** Work request **
Format these lines as a JSON list of strings, one string per line, skipping blank lines.

** Information given **
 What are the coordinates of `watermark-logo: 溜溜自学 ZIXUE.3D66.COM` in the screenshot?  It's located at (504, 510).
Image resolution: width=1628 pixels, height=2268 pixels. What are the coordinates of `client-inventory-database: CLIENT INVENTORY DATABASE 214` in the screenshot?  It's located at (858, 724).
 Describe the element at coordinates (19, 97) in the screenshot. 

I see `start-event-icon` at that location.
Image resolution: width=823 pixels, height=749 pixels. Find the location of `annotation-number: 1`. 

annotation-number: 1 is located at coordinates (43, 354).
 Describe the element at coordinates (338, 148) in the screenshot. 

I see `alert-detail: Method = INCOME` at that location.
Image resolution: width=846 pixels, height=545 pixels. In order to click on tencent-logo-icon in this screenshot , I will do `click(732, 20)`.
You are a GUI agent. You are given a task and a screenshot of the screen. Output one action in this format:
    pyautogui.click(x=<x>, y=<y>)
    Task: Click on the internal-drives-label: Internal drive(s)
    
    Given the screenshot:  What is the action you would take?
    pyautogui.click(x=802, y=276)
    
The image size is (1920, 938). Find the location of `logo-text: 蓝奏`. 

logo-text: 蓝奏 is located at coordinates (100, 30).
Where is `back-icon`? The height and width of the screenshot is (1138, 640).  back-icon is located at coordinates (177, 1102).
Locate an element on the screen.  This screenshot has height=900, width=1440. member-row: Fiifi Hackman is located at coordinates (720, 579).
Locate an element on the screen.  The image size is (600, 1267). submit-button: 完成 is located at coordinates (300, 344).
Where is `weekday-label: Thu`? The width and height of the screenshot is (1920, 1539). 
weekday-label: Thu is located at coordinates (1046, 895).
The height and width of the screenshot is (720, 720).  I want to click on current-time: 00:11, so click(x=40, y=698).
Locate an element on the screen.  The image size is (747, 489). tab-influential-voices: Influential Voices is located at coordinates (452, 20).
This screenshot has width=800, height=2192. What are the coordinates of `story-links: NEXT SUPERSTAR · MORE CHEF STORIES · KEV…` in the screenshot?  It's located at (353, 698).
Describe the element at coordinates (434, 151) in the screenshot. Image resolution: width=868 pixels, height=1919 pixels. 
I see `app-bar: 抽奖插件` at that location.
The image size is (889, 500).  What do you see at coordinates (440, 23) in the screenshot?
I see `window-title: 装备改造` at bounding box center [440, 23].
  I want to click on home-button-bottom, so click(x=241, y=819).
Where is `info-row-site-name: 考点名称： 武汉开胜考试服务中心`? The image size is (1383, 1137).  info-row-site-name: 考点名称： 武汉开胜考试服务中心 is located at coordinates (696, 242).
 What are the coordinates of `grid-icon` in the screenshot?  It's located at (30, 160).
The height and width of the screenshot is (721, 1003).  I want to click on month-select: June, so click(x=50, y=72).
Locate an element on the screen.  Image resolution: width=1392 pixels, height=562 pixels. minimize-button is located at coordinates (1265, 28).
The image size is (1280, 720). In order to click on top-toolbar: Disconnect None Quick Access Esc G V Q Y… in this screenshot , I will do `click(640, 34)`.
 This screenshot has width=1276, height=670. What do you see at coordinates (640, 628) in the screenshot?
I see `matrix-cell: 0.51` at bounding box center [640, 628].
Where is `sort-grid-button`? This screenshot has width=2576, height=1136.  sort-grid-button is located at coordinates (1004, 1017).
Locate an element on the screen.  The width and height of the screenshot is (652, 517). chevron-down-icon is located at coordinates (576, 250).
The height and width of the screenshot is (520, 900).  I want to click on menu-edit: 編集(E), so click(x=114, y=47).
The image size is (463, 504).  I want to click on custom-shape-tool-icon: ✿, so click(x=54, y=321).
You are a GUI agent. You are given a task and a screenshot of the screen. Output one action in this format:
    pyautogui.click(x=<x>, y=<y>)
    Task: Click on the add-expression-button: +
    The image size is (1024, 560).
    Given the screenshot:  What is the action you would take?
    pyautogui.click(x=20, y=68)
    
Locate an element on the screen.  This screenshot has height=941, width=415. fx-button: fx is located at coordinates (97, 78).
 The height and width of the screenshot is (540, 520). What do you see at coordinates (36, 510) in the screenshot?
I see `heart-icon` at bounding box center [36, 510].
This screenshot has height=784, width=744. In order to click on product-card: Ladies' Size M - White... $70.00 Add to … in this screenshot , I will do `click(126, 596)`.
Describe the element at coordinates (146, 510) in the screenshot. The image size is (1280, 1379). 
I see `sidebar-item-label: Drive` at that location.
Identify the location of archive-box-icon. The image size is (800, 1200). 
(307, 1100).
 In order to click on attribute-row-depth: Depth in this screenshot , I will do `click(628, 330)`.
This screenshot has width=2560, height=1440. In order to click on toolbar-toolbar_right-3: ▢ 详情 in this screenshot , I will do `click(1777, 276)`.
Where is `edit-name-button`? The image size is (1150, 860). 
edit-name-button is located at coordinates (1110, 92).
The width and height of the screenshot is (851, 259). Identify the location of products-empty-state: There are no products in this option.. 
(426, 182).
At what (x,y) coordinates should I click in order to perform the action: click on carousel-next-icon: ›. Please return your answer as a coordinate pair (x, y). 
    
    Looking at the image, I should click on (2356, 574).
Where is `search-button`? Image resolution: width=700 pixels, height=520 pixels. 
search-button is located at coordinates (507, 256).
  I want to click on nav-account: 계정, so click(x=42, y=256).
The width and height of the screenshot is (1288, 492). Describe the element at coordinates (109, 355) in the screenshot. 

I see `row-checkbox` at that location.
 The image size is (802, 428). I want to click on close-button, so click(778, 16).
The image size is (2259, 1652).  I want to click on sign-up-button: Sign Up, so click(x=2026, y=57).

** Task result **
[
  " What are the coordinates of `watermark-logo: 溜溜自学 ZIXUE.3D66.COM` in the screenshot?  It's located at (504, 510).",
  "Image resolution: width=1628 pixels, height=2268 pixels. What are the coordinates of `client-inventory-database: CLIENT INVENTORY DATABASE 214` in the screenshot?  It's located at (858, 724).",
  " Describe the element at coordinates (19, 97) in the screenshot. ",
  "I see `start-event-icon` at that location.",
  "Image resolution: width=823 pixels, height=749 pixels. Find the location of `annotation-number: 1`. ",
  "annotation-number: 1 is located at coordinates (43, 354).",
  " Describe the element at coordinates (338, 148) in the screenshot. ",
  "I see `alert-detail: Method = INCOME` at that location.",
  "Image resolution: width=846 pixels, height=545 pixels. In order to click on tencent-logo-icon in this screenshot , I will do `click(732, 20)`.",
  "You are a GUI agent. You are given a task and a screenshot of the screen. Output one action in this format:",
  "    pyautogui.click(x=<x>, y=<y>)",
  "    Task: Click on the internal-drives-label: Internal drive(s)",
  "    Given the screenshot:  What is the action you would take?",
  "    pyautogui.click(x=802, y=276)",
  "The image size is (1920, 938). Find the location of `logo-text: 蓝奏`. ",
  "logo-text: 蓝奏 is located at coordinates (100, 30).",
  "Where is `back-icon`? The height and width of the screenshot is (1138, 640).  back-icon is located at coordinates (177, 1102).",
  "Locate an element on the screen.  This screenshot has height=900, width=1440. member-row: Fiifi Hackman is located at coordinates (720, 579).",
  "Locate an element on the screen.  The image size is (600, 1267). submit-button: 完成 is located at coordinates (300, 344).",
  "Where is `weekday-label: Thu`? The width and height of the screenshot is (1920, 1539). ",
  "weekday-label: Thu is located at coordinates (1046, 895).",
  "The height and width of the screenshot is (720, 720).  I want to click on current-time: 00:11, so click(x=40, y=698).",
  "Locate an element on the screen.  The image size is (747, 489). tab-influential-voices: Influential Voices is located at coordinates (452, 20).",
  "This screenshot has width=800, height=2192. What are the coordinates of `story-links: NEXT SUPERSTAR · MORE CHEF STORIES · KEV…` in the screenshot?  It's located at (353, 698).",
  "Describe the element at coordinates (434, 151) in the screenshot. Image resolution: width=868 pixels, height=1919 pixels. ",
  "I see `app-bar: 抽奖插件` at that location.",
  "The image size is (889, 500).  What do you see at coordinates (440, 23) in the screenshot?",
  "I see `window-title: 装备改造` at bounding box center [440, 23].",
  "  I want to click on home-button-bottom, so click(x=241, y=819).",
  "Where is `info-row-site-name: 考点名称： 武汉开胜考试服务中心`? The image size is (1383, 1137).  info-row-site-name: 考点名称： 武汉开胜考试服务中心 is located at coordinates (696, 242).",
  " What are the coordinates of `grid-icon` in the screenshot?  It's located at (30, 160).",
  "The height and width of the screenshot is (721, 1003).  I want to click on month-select: June, so click(x=50, y=72).",
  "Locate an element on the screen.  Image resolution: width=1392 pixels, height=562 pixels. minimize-button is located at coordinates (1265, 28).",
  "The image size is (1280, 720). In order to click on top-toolbar: Disconnect None Quick Access Esc G V Q Y… in this screenshot , I will do `click(640, 34)`.",
  " This screenshot has width=1276, height=670. What do you see at coordinates (640, 628) in the screenshot?",
  "I see `matrix-cell: 0.51` at bounding box center [640, 628].",
  "Where is `sort-grid-button`? This screenshot has width=2576, height=1136.  sort-grid-button is located at coordinates (1004, 1017).",
  "Locate an element on the screen.  The width and height of the screenshot is (652, 517). chevron-down-icon is located at coordinates (576, 250).",
  "The height and width of the screenshot is (520, 900).  I want to click on menu-edit: 編集(E), so click(x=114, y=47).",
  "The image size is (463, 504).  I want to click on custom-shape-tool-icon: ✿, so click(x=54, y=321).",
  "You are a GUI agent. You are given a task and a screenshot of the screen. Output one action in this format:",
  "    pyautogui.click(x=<x>, y=<y>)",
  "    Task: Click on the add-expression-button: +",
  "    The image size is (1024, 560).",
  "    Given the screenshot:  What is the action you would take?",
  "    pyautogui.click(x=20, y=68)",
  "Locate an element on the screen.  This screenshot has height=941, width=415. fx-button: fx is located at coordinates (97, 78).",
  " The height and width of the screenshot is (540, 520). What do you see at coordinates (36, 510) in the screenshot?",
  "I see `heart-icon` at bounding box center [36, 510].",
  "This screenshot has height=784, width=744. In order to click on product-card: Ladies' Size M - White... $70.00 Add to … in this screenshot , I will do `click(126, 596)`.",
  "Describe the element at coordinates (146, 510) in the screenshot. The image size is (1280, 1379). ",
  "I see `sidebar-item-label: Drive` at that location.",
  "Identify the location of archive-box-icon. The image size is (800, 1200). ",
  "(307, 1100).",
  " In order to click on attribute-row-depth: Depth in this screenshot , I will do `click(628, 330)`.",
  "This screenshot has width=2560, height=1440. In order to click on toolbar-toolbar_right-3: ▢ 详情 in this screenshot , I will do `click(1777, 276)`.",
  "Where is `edit-name-button`? The image size is (1150, 860). ",
  "edit-name-button is located at coordinates (1110, 92).",
  "The width and height of the screenshot is (851, 259). Identify the location of products-empty-state: There are no products in this option.. ",
  "(426, 182).",
  "At what (x,y) coordinates should I click in order to perform the action: click on carousel-next-icon: ›. Please return your answer as a coordinate pair (x, y). ",
  "    Looking at the image, I should click on (2356, 574).",
  "Where is `search-button`? Image resolution: width=700 pixels, height=520 pixels. ",
  "search-button is located at coordinates (507, 256).",
  "  I want to click on nav-account: 계정, so click(x=42, y=256).",
  "The width and height of the screenshot is (1288, 492). Describe the element at coordinates (109, 355) in the screenshot. ",
  "I see `row-checkbox` at that location.",
  " The image size is (802, 428). I want to click on close-button, so click(778, 16).",
  "The image size is (2259, 1652).  I want to click on sign-up-button: Sign Up, so click(x=2026, y=57)."
]